═════ RECORDS SHOWN

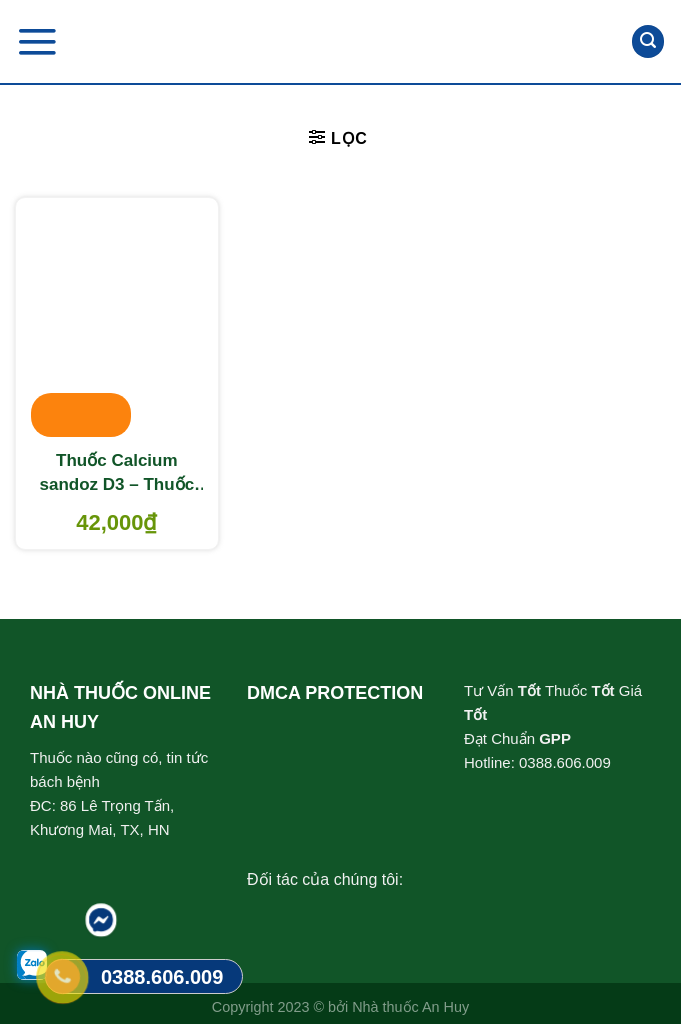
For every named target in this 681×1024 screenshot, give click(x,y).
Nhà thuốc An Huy (410, 1007)
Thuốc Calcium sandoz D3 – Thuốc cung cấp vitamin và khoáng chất (116, 474)
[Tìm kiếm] (648, 41)
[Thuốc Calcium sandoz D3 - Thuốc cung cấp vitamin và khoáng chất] (117, 319)
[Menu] (37, 41)
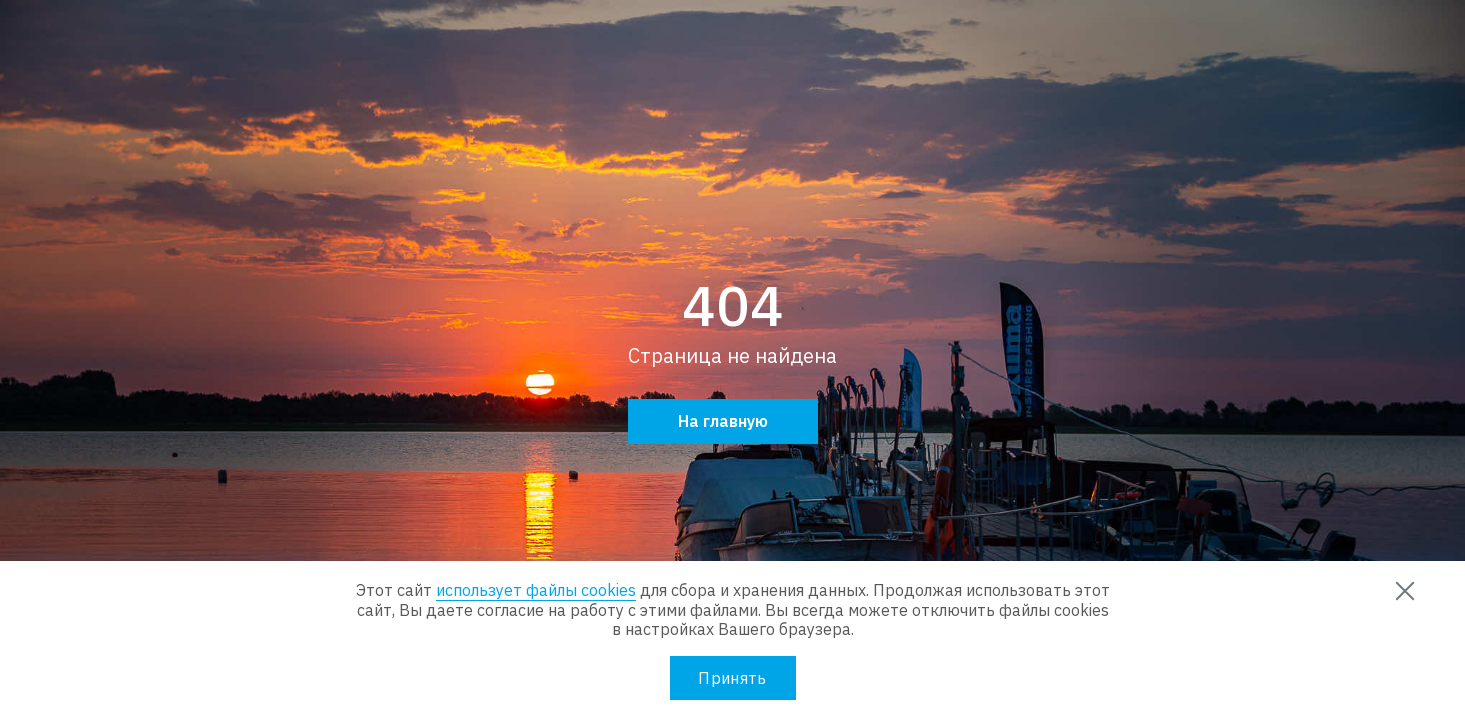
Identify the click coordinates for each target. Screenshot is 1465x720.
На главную (723, 421)
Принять (732, 678)
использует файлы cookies (536, 590)
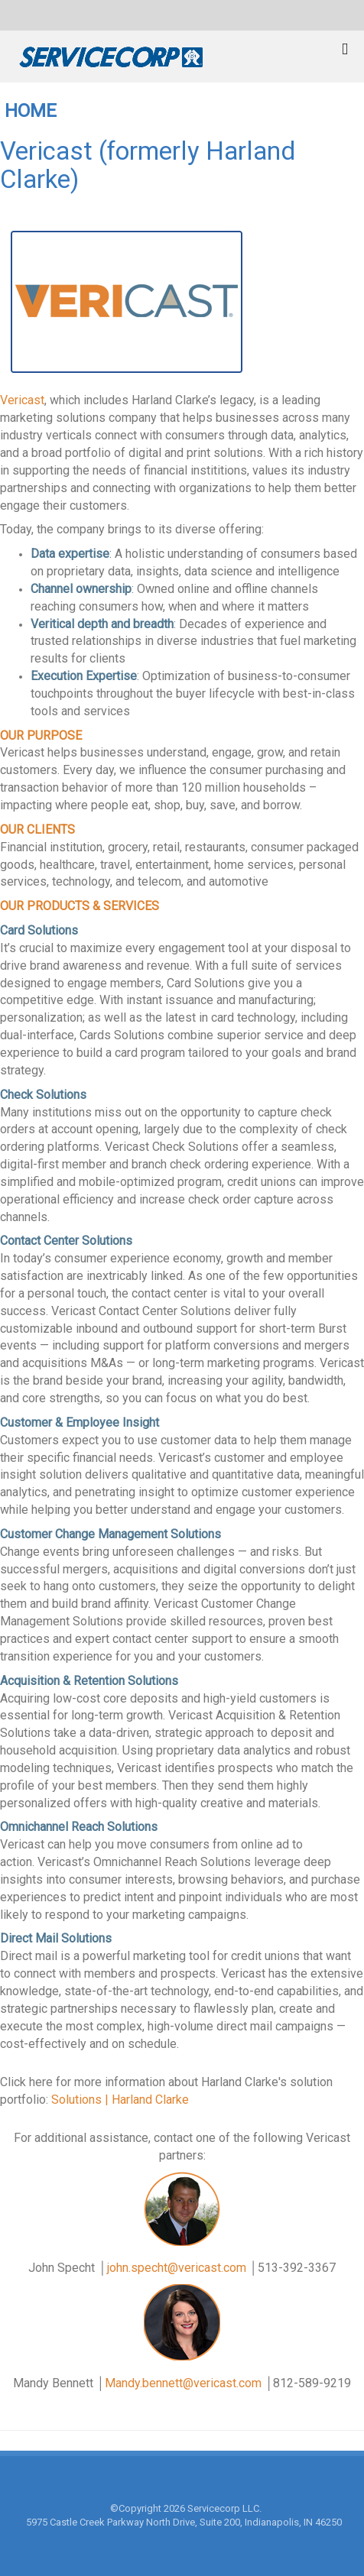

══════════

▶ **WHAT THE TASK REQUIRES**:
Swap "target" for "item" throughout the data above, keep everything else the same, and leave out the pictures.

▶ **FINISHED ANSWER**:
For every named item in this 681×1024 screenshot, give click(x,y).
Nhà thuốc An Huy (410, 1007)
Thuốc Calcium sandoz D3 – Thuốc cung cấp vitamin và khoáng chất (116, 474)
[Tìm kiếm] (648, 41)
[Thuốc Calcium sandoz D3 - Thuốc cung cấp vitamin và khoáng chất] (117, 319)
[Menu] (37, 41)
Identify the click coordinates for each item. Screenshot is 1465x720.
На главную (723, 421)
Принять (732, 678)
использует файлы cookies (536, 590)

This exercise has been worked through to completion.